C'est un livre accusateur, c'est un livre passionnant, c'est un livre plein d'enseignements : comment l'un des plus grands pays du monde a-t-il pu s'effondrer ainsi en quelques semaines du printemps et de l'été 1940 ? Claude Quétel, ancien directeur scientifique du Mémorial de Caen, s'est efforcé d'apporter la réponse.

À ses yeux, « l'étrange défaite », comme elle fut aussi appelée, plonge ses racines dans les vingt années qui ont précédé. D'abord le système politique : un hyper-parlementarisme s'autoparalysait. C'était la valse des gouvernements, élaborant des politiques à courte vue. Et puis la France voulait souffler après le terrible effort et les pertes de 1914-1918. On était victorieux et l'on voulait jouir de la victoire. On voulait penser qu'un tel drame ne reviendrait plus. La guerre qui venait de se terminer était la dernière que nous ferions, « la der des der ».

Comme l'écrit l'auteur, « les Français étaient malades de la paix ». La Société des nations (SDN) était vue comme une sorte d'assurance contre la guerre. Malheureusement, elle ne fonctionnait pas et manifestait de plus en plus son impuissance.

Personne ne voyait ou ne voulait voir le danger qui montait à l'Est. Cependant, enfreignant les clauses du traité de Versailles, l'Allemagne reconstruisait secrètement son potentiel d'armement. En Russie, dans des contrées lointaines, isolées, aimablement ouvertes par le gouvernement des Soviets, elle expérimentait de nouveau x matériels, élaborait des tactiques novatrices. C'est ce qui permit à Hitler de reconstituer une armée en un temps record et d'autant plus moderne qu'il lui avait fallu repartir de zéro.

1940 : leçon d'humilité

Au moment où les Allemands s'exerçaient aux communications radios, adoptaient le transport aérien de commandos parachutistes, le haut commandement français s'occupait d'accroître sa cavalerie et se confiait aux pigeons voyageurs pour assurer les liaisons. Un colonel de Gaulle faisait figure d'illuminé. Il était sorti de la guerre des tranchées. Il voyait la guerre de mouvement à laquelle le haut commandement français préférait l'enfouissement statique de l'armée.

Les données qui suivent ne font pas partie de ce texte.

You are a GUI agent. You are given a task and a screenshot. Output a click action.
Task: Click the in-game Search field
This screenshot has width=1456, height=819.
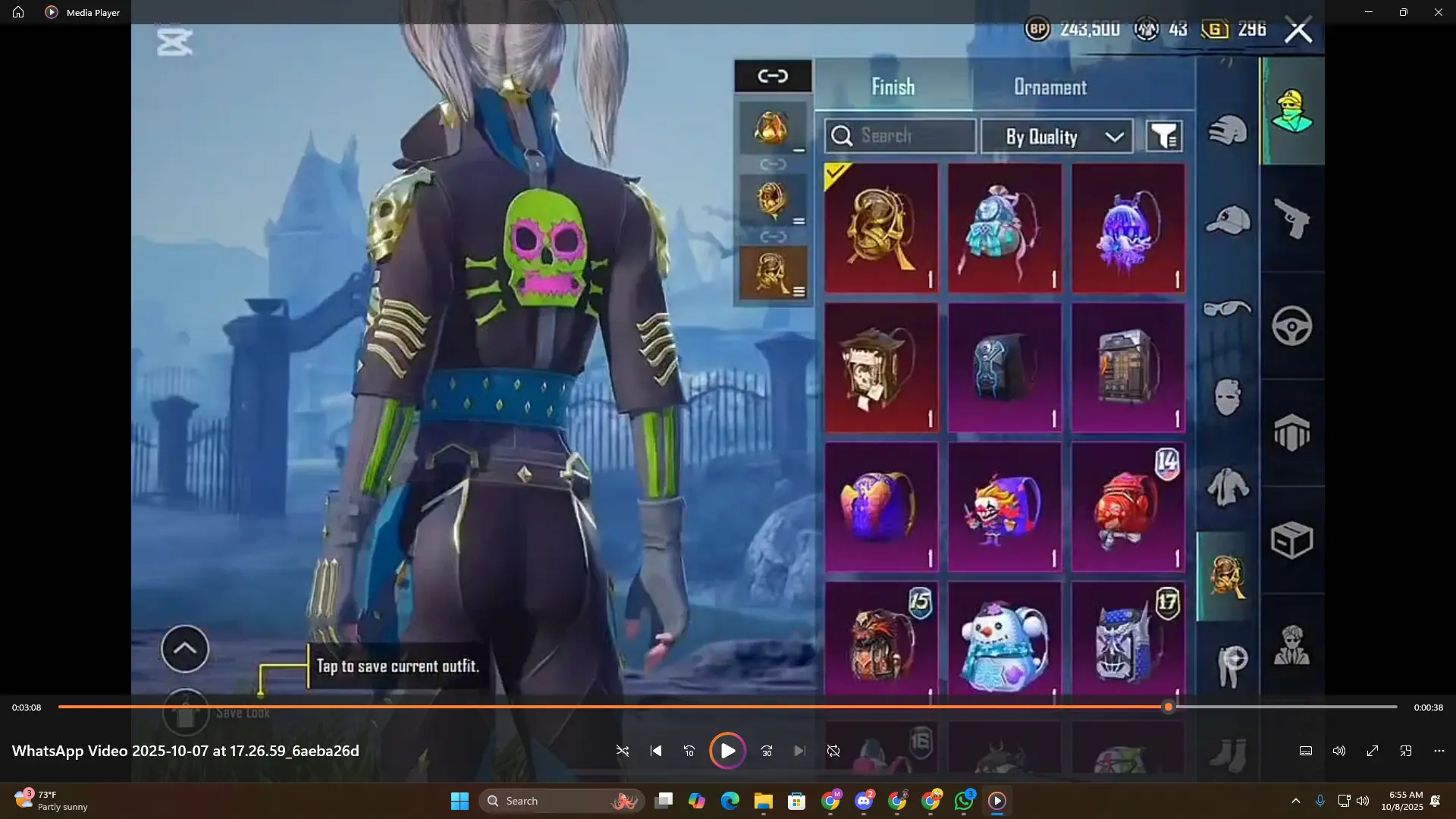click(x=901, y=136)
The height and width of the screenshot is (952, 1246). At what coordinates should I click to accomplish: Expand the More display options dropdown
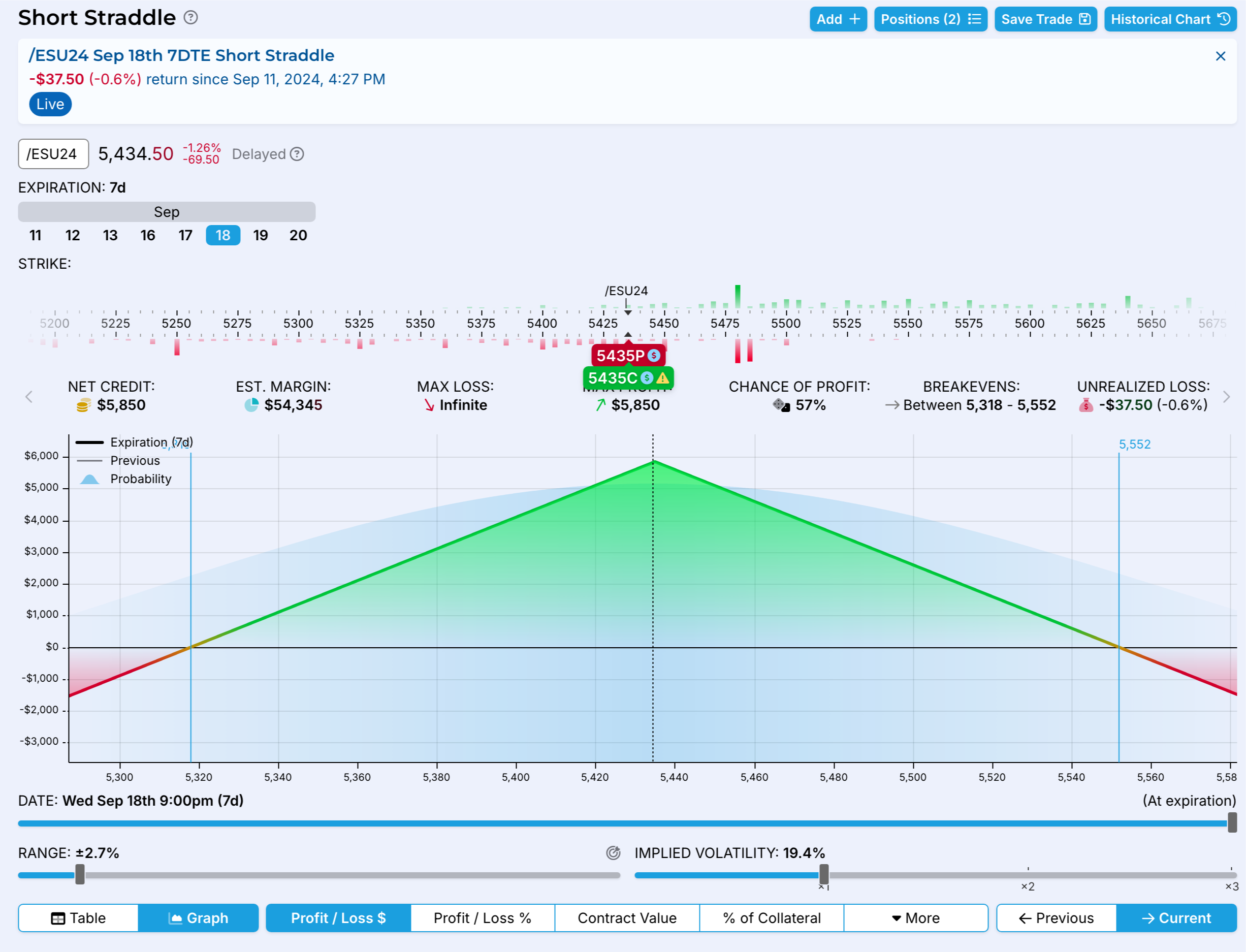(x=916, y=918)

Et puis les évolutions politiques, le jeu des alliances contraignirent la France à entrer dans le conflit, une déclaration de guerre faite le 3 septembre 1939, à regret. Si bien que notre pays ne va pas saisir l'occasion qui se présente à lui de se lancer dans une offensive puissante pendant que l'armée allemande est occupée à l'Est, à vaincre la Pologne.

Sur tout le front allemand de l'Ouest, face à la France, il n'y avait alors pas un seul char allemand. En outre, le commandement allemand n'avait des munitions que pour trois jours de combat et aucune réserve prête à entrer dans la lutte. Et nous laissâmes la Pologne se faire broyer dans l'étau allemand et soviétique...

On voit à quelles erreurs stratégiques nous conduisirent les militaires et les politiques. La suite allait de soi, mais on ne le sut que bien plus tard et, malgré des combats héroïques, livrés dans des conditions difficiles, ce fut ce que Claude Quétel appelle l'incroyable, l'inéluctable, l'impardonnable défaite. « Ce qui nous intéresse, dans cette étude, conclut-il, ce sont les divers visages d'une France si insouciante, si contente d'elle à son ordinaire, mais si désemparée à l'heure des tempêtes qu'on peut douter qu'elle ait fondamentalement changé. Le désastre de 1940 vaut, soixante-dix ans plus tard, leçon d'humilité. »



(1) L'impardonnable défaite, 1918-1940, de Claude Quétel, éditions J.-C. Lattès.